It's been a long time since Raymond Hamilton has gone to church.

So when he shows up at the pew last February, friends and neighbors are puzzled. As it were, the mystery doesn't last for long.

Hamilton dies two days later.

His friends realize he had come to church that day to say goodbye.

Hamilton left behind his partner of 21 years - JP Sasser - the openly gay, fourth-term mayor of a small town called Pahokee.

SFGN sat down with Sasser to find out what's it like to be out and in politics, what's it like living in a small, rural town on the western edge of Palm Beach County, and what's it like to have shared a life with - and have lost - a best friend and partner.

A southern town

JP Sasser was born and raised in Pahokee, the population of which was under just under 6,000 in 2000 and dropped to 5,649 by 2010. The entire city spans a little over five square miles, most of it laid out in open expanses of land. It sits on the southeastern edge of Lake Okeechobee.

Sasser is white. And he's gay. He's of medium height and has a strong build, has a pronounced jawline and short white hair. His voice is deep when it needs to be, as he yells across the auto shop he manages. It's softer when he recounts his youth. He looks and sounds like he could be living in Miami proper.

But JP Sasser thinks that Pahokee is one of the best places on Earth.

As of the 2010 census, over half the city's population was black, a third was Hispanic and under ten percent was white. More than a quarter of the population is living below the poverty level.

But these numbers may mean something most wouldn't expect, Sasser noted.

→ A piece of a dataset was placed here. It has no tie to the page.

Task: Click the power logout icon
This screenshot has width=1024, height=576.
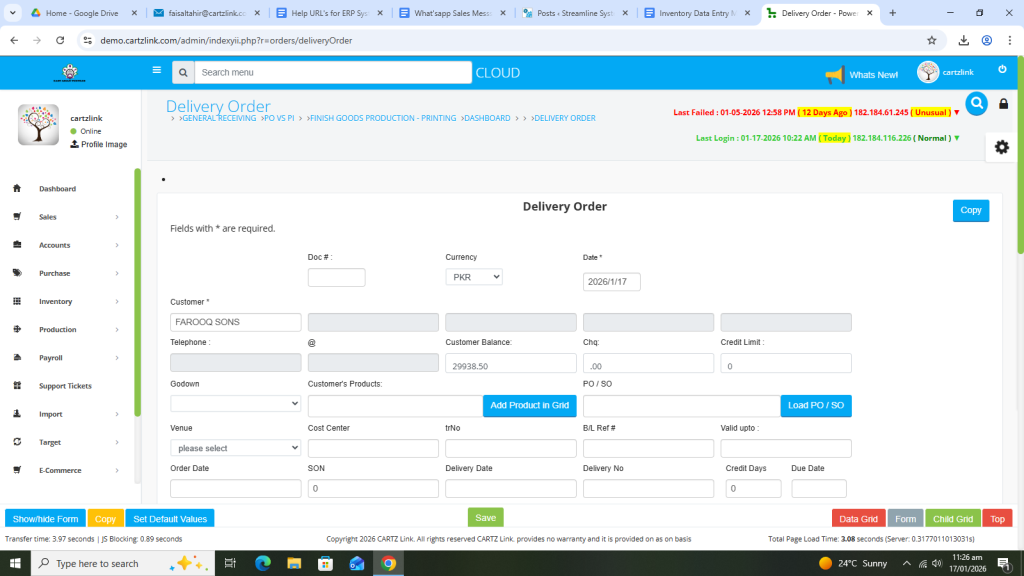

"I had to leave Pahokee to experience anti-Semitism," he said with a slightly southern accent.

When he asked his mother one day what's the difference between a Christian and a Jew, her response was that Christians go to church on Sunday and Jews go to synagogue on Saturday.

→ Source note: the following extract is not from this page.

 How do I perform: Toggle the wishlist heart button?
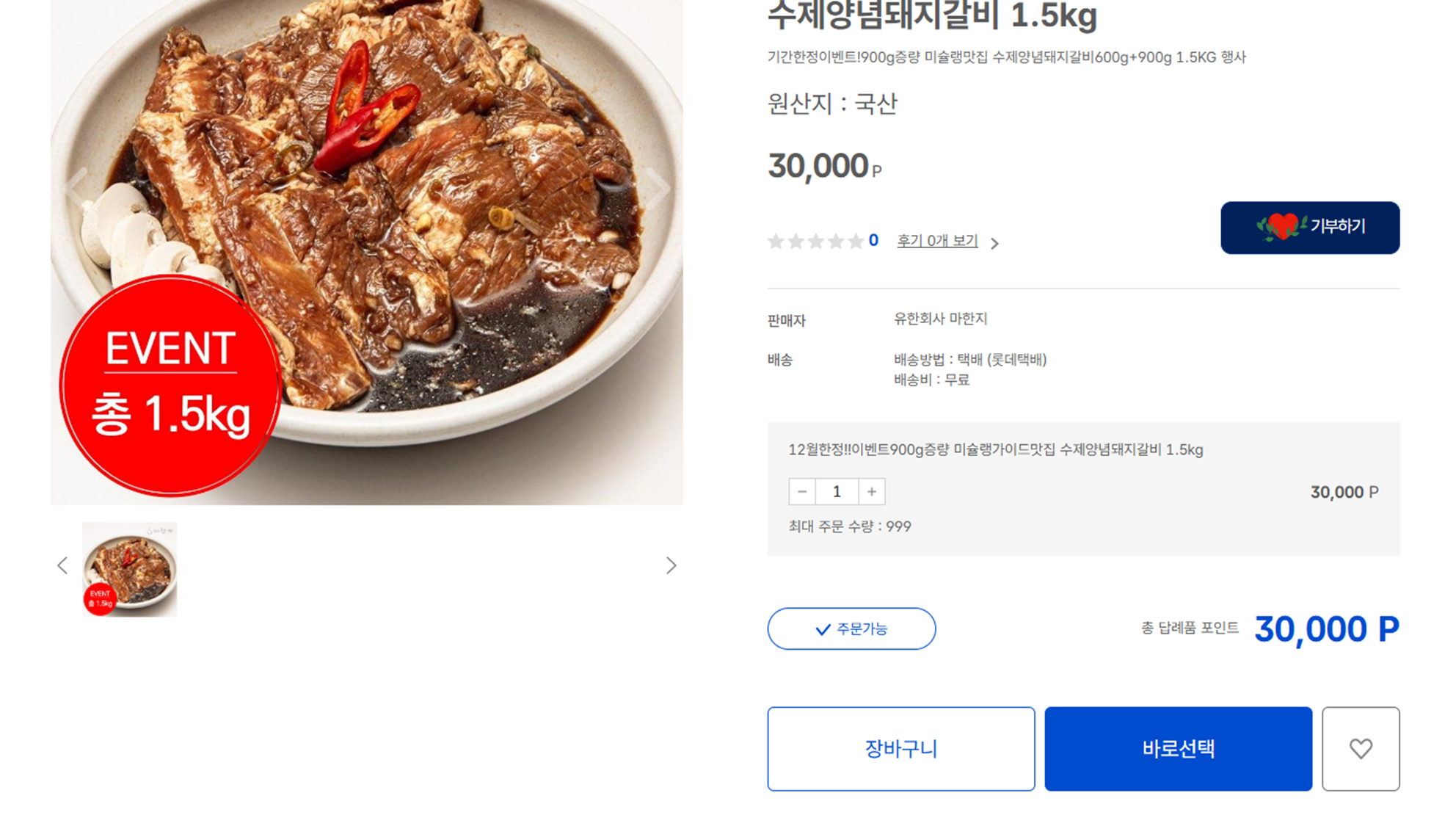(x=1361, y=748)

"That did me up until I was 25 or so," Sasser said, laughing.

Growing up, he was surrounded by a lot of lesbians, too.

"I look back at my childhood and growing up and think, 'It doesn't get much better than this,'" Sasser said. "People think that because you're in a small town, you're less intelligent. Wrong. Instead, in a small town, you get to really know people. That changes everything. You actually had the opportunity to get to know your neighbor."

To exemplify the diversity, Sasser reminisced to the interesting dinners he had at his neighbors' house, the couple being a Turkish-Cuban and a full-blooded Cuban, both of whom were Jewish.

"It's not ignorance. It's knowledge. You know your neighbor, which doesn't happen in big cities," he said. "You learned to like neighbors or dislike them on their character and not about anything else."

Sasser left the city for college, and would later join the Peace Corps.

Two southern boys

He spent almost a decade in Wellington before returning home to take over the family business, which had settled down in Pahokee during the 40s.

After his return home, Sasser met Raymond Hamilton. It was 1991.

They were both "southern boys," Hamilton having grown up in Pascagoula, Miss. This, Sasser said, made the two a natural fit.

"The first few years - it doesn't get any better than that. The rest of the time, it takes a lot of time and effort, and a real commitment," Sasser said. "When two people are committed, you tough it out."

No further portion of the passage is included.